Rex Stout est essentiellement connu pour la série de romans policiers dont le héros est Nero Wolfe. C’est particulièrement vrai en France où les seules traductions parues sont celles où il figure : c’est lui, bien entendu, L’homme aux orchidées, qui donne son titre à une collection publiée dans les années 50 par les éditions Arthème Fayard. Et même aux Etats-Unis l’association très active de ses admirateurs s’appelle le Wolfe Pack. Plusieurs séries télévisées ont été consacrées à ce héros – une vient de s’achever tout récemment.

Mais avant la parution, en 1934, de Fer-de-Lance, premier de la série des "Nero Wolfe" et conçu effectivement comme moment initial d’une série qui ne comportera pas moins de trente-trois titres, Rex Stout, qui a quarante-huit ans, a déjà publié neuf romans – et de très nombreuses nouvelles, abordant les genres littéraires les plus différents et anticipant même (en 1929), avec How like a God, notre "nouveau roman".

La carrière littéraire de Rex Stout comprend en effet trois phases. Au cours de la première, assez brève, qui va d’octobre 1912 à novembre 1917 (Rex n’est âgé que de 16 à 21 ans !), il ne produit pas moins de quatre romans et trente-deux nouvelles : c’est la période des "pulp magazines".

Les deux phases suivantes se chevauchent un peu mais on peut distinguer assez facilement la  seconde phase, prévue depuis longtemps dans l’esprit de Rex et caractérisée par une grande ambition littéraire (elle débute en 1929 pour s’achever en 1935), de la troisième, celle des romans policiers plus classiques qui commence dès 1934 et se poursuivra jusqu’en 1975. Les premières productions de cette dernière phase font intervenir plusieurs héros : Alphabet Hicks, Dol Bonner, Tecumseh Fox, etc., mais à partir de 1946, Nero Wolfe et Archie Goodwin seront les protagonistes exclusifs de tous les romans publiés par l’hôte (et architecte) de "High Meadows".

Ce sont les deux phases pré-policières, peu connues du public francophone, que je me propose de présenter et d’analyser dans cette contribution.

 

1912-1917 : une littérature populaire

Les premiers textes de Rex Stout sont des poèmes composés en 1911 : deux courts poèmes (un quatrain isolé, puis deux strophes de neuf vers) et un dialogue de soixante et onze vers entre l’Amour et la Philosophie, intitulé The Victory of Love (Rex n’a pas quinze ans !), tous immédiatement acceptés et publiés par la revue Smart Set.

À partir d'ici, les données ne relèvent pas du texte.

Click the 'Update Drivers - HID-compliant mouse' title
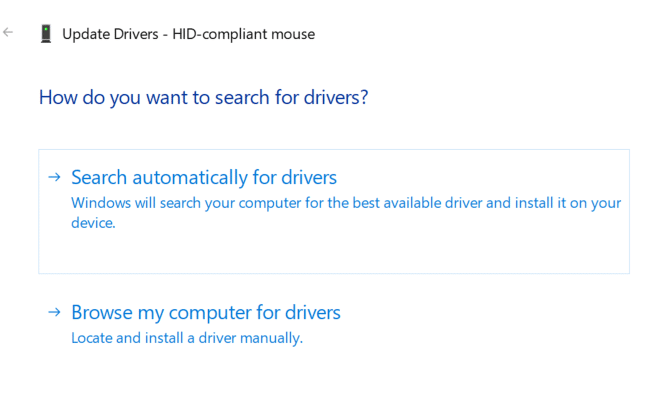Screen dimensions: 653x417 pyautogui.click(x=188, y=34)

Ce dialogue expose un débat évidemment très classique (les Français pourront évoquer Louise Labbé et La Fontaine qu’elle inspira), débat qu’on retrouvera souvent chez Rex dans ses romans de la maturité.

Encouragé par ce succès précoce, il décide de vivre de sa plume et trouve un accueil favorable dans les magazines populaires qui se développent alors rapidement : Short Stories et surtout All-Story, un périodique devenu un acteur essentiel de l’édition populaire sous l’impulsion de Frank Munsey, et Black Cat. Les thèmes sont choisis de façon à plaire au public le plus varié. Seize des trente deux nouvelles qui paraissent alors ont été rééditées en 1998 par Carroll & Graf sous le titre Target Practice. On remarquera en particulier, dans Justice ends at home (1915), le couple formé par l’avocat Simon Leg et son jeune assistant Dan Culp, qui fait un peu songer, en modifiant un peu les rôles, au couple Nero-Archie.

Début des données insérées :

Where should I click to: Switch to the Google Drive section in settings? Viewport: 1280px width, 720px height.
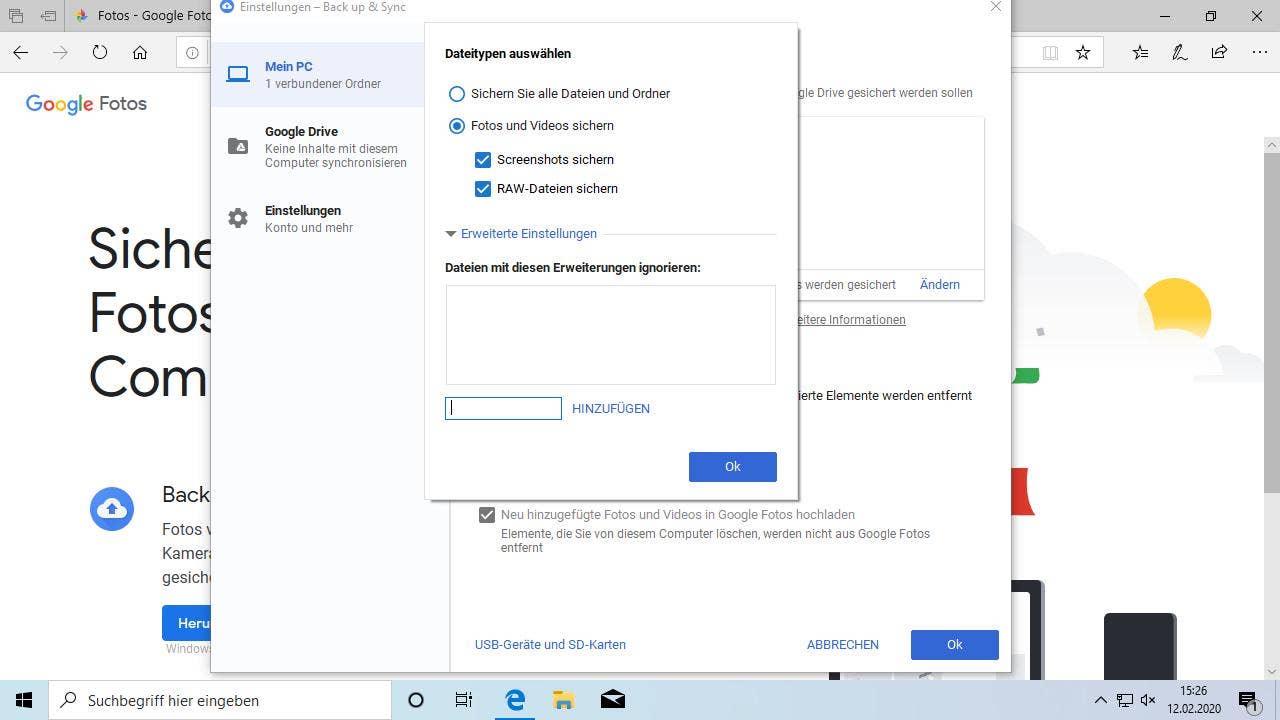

Ainsi Dan n’hésite pas à rappeler à son patron que « Bien des gens en apprendraient plus sur la nature humaine en une semaine en étudiant les Essais de Montaigne que pendant toute une vie d’observations ». On notera d’ailleurs, dans ces nouvelles, la fréquence de textes ou d’expressions françaises : dans Target Practice, la première des nouvelle récemment rééditées, la première réplique n’est autre que “Monsieur !” et le narrateur, un correspondant de guerre américain, nous rapporte les paroles du premier couplet de la Marseillaise. Mais le titre du premier "Nero Wolfe" n’est-il pas aussi Fer-de-lance ?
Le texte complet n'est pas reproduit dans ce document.